[Start of Attachment]
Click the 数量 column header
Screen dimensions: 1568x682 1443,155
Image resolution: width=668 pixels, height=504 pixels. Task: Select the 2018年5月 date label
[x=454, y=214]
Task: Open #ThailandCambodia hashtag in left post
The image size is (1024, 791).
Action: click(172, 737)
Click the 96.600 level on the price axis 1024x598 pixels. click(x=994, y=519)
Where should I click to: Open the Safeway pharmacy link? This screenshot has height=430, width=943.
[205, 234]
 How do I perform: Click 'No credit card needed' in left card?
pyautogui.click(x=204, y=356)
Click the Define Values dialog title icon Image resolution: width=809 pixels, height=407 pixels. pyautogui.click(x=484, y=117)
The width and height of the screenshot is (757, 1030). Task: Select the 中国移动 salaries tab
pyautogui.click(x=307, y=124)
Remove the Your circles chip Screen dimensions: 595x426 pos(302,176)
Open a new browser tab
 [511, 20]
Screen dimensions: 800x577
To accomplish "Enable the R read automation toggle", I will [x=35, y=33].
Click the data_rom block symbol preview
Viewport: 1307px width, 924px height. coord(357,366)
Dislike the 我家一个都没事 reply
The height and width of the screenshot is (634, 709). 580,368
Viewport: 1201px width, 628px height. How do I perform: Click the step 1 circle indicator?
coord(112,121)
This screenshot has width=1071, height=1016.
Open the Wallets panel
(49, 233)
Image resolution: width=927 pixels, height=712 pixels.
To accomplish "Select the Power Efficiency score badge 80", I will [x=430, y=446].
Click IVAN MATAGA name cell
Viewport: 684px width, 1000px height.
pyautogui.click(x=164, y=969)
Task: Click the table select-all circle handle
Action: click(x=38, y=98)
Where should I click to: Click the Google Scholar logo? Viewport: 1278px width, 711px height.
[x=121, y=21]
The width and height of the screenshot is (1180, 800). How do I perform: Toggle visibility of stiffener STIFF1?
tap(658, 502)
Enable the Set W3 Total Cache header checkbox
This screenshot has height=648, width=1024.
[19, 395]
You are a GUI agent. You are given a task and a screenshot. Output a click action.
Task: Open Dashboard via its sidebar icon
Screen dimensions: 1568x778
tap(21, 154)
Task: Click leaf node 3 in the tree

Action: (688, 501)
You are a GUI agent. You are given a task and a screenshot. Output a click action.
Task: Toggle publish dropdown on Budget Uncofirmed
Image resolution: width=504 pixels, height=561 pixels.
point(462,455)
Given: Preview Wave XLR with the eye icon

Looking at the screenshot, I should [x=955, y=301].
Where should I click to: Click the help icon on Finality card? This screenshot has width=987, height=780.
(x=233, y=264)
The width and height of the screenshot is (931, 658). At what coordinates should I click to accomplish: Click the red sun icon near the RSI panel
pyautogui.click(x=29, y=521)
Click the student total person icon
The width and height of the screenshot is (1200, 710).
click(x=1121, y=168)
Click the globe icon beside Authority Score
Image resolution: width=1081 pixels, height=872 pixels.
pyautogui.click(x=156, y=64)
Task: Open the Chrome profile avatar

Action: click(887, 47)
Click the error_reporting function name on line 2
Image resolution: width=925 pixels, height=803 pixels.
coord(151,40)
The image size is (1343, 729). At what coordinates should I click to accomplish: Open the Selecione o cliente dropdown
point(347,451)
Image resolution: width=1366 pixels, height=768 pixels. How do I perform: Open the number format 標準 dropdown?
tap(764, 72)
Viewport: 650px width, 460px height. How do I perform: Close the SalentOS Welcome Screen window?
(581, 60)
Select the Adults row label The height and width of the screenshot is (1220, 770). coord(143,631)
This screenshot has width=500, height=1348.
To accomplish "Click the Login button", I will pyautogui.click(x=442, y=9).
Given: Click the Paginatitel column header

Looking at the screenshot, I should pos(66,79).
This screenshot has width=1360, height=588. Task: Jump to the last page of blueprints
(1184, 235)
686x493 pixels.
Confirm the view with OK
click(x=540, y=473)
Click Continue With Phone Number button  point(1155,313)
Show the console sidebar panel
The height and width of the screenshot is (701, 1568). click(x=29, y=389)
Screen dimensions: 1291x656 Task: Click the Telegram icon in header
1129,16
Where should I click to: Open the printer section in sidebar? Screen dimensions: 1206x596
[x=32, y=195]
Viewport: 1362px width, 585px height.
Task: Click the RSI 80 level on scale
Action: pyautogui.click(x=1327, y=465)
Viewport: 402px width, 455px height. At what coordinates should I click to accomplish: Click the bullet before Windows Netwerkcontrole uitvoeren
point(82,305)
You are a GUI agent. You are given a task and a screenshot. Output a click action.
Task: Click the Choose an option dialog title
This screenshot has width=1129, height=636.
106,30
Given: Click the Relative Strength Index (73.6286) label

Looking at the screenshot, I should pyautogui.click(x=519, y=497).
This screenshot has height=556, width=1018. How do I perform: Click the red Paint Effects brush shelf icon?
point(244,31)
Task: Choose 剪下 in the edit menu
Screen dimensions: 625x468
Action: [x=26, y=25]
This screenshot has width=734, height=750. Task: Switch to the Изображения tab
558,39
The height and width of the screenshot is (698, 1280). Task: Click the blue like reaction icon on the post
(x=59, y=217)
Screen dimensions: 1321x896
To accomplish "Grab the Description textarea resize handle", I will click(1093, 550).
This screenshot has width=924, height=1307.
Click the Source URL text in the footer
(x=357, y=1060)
[End of Attachment]
§ **Problem**:
Your answer should consist of every entry, repeated exactly.

§ **Written answer**:
Click the 数量 column header
Screen dimensions: 1568x682 1443,155
Image resolution: width=668 pixels, height=504 pixels. Task: Select the 2018年5月 date label
[x=454, y=214]
Task: Open #ThailandCambodia hashtag in left post
The image size is (1024, 791).
Action: click(172, 737)
Click the 96.600 level on the price axis 1024x598 pixels. click(x=994, y=519)
Where should I click to: Open the Safeway pharmacy link? This screenshot has height=430, width=943.
[205, 234]
 How do I perform: Click 'No credit card needed' in left card?
pyautogui.click(x=204, y=356)
Click the Define Values dialog title icon Image resolution: width=809 pixels, height=407 pixels. pyautogui.click(x=484, y=117)
The width and height of the screenshot is (757, 1030). Task: Select the 中国移动 salaries tab
pyautogui.click(x=307, y=124)
Remove the Your circles chip Screen dimensions: 595x426 pos(302,176)
Open a new browser tab
 [511, 20]
Screen dimensions: 800x577
To accomplish "Enable the R read automation toggle", I will [x=35, y=33].
Click the data_rom block symbol preview
Viewport: 1307px width, 924px height. coord(357,366)
Dislike the 我家一个都没事 reply
The height and width of the screenshot is (634, 709). 580,368
Viewport: 1201px width, 628px height. How do I perform: Click the step 1 circle indicator?
coord(112,121)
This screenshot has width=1071, height=1016.
Open the Wallets panel
(49, 233)
Image resolution: width=927 pixels, height=712 pixels.
To accomplish "Select the Power Efficiency score badge 80", I will [x=430, y=446].
Click IVAN MATAGA name cell
Viewport: 684px width, 1000px height.
pyautogui.click(x=164, y=969)
Task: Click the table select-all circle handle
Action: click(x=38, y=98)
Where should I click to: Click the Google Scholar logo? Viewport: 1278px width, 711px height.
[x=121, y=21]
The width and height of the screenshot is (1180, 800). How do I perform: Toggle visibility of stiffener STIFF1?
tap(658, 502)
Enable the Set W3 Total Cache header checkbox
This screenshot has height=648, width=1024.
[19, 395]
You are a GUI agent. You are given a task and a screenshot. Output a click action.
Task: Open Dashboard via its sidebar icon
Screen dimensions: 1568x778
tap(21, 154)
Task: Click leaf node 3 in the tree

Action: (688, 501)
You are a GUI agent. You are given a task and a screenshot. Output a click action.
Task: Toggle publish dropdown on Budget Uncofirmed
Image resolution: width=504 pixels, height=561 pixels.
point(462,455)
Given: Preview Wave XLR with the eye icon

Looking at the screenshot, I should [x=955, y=301].
Where should I click to: Click the help icon on Finality card? This screenshot has width=987, height=780.
(x=233, y=264)
The width and height of the screenshot is (931, 658). At what coordinates should I click to accomplish: Click the red sun icon near the RSI panel
pyautogui.click(x=29, y=521)
Click the student total person icon
The width and height of the screenshot is (1200, 710).
click(x=1121, y=168)
Click the globe icon beside Authority Score
Image resolution: width=1081 pixels, height=872 pixels.
pyautogui.click(x=156, y=64)
Task: Open the Chrome profile avatar

Action: click(887, 47)
Click the error_reporting function name on line 2
Image resolution: width=925 pixels, height=803 pixels.
coord(151,40)
The image size is (1343, 729). At what coordinates should I click to accomplish: Open the Selecione o cliente dropdown
point(347,451)
Image resolution: width=1366 pixels, height=768 pixels. How do I perform: Open the number format 標準 dropdown?
tap(764, 72)
Viewport: 650px width, 460px height. How do I perform: Close the SalentOS Welcome Screen window?
(581, 60)
Select the Adults row label The height and width of the screenshot is (1220, 770). coord(143,631)
This screenshot has width=500, height=1348.
To accomplish "Click the Login button", I will pyautogui.click(x=442, y=9).
Given: Click the Paginatitel column header

Looking at the screenshot, I should pos(66,79).
This screenshot has width=1360, height=588. Task: Jump to the last page of blueprints
(1184, 235)
686x493 pixels.
Confirm the view with OK
click(x=540, y=473)
Click Continue With Phone Number button  point(1155,313)
Show the console sidebar panel
The height and width of the screenshot is (701, 1568). click(x=29, y=389)
Screen dimensions: 1291x656 Task: Click the Telegram icon in header
1129,16
Where should I click to: Open the printer section in sidebar? Screen dimensions: 1206x596
[x=32, y=195]
Viewport: 1362px width, 585px height.
Task: Click the RSI 80 level on scale
Action: pyautogui.click(x=1327, y=465)
Viewport: 402px width, 455px height. At what coordinates should I click to accomplish: Click the bullet before Windows Netwerkcontrole uitvoeren
point(82,305)
You are a GUI agent. You are given a task and a screenshot. Output a click action.
Task: Click the Choose an option dialog title
This screenshot has width=1129, height=636.
106,30
Given: Click the Relative Strength Index (73.6286) label

Looking at the screenshot, I should pyautogui.click(x=519, y=497).
This screenshot has height=556, width=1018. How do I perform: Click the red Paint Effects brush shelf icon?
point(244,31)
Task: Choose 剪下 in the edit menu
Screen dimensions: 625x468
Action: [x=26, y=25]
This screenshot has width=734, height=750. Task: Switch to the Изображения tab
558,39
The height and width of the screenshot is (698, 1280). Task: Click the blue like reaction icon on the post
(x=59, y=217)
Screen dimensions: 1321x896
To accomplish "Grab the Description textarea resize handle", I will click(1093, 550).
This screenshot has width=924, height=1307.
Click the Source URL text in the footer
(x=357, y=1060)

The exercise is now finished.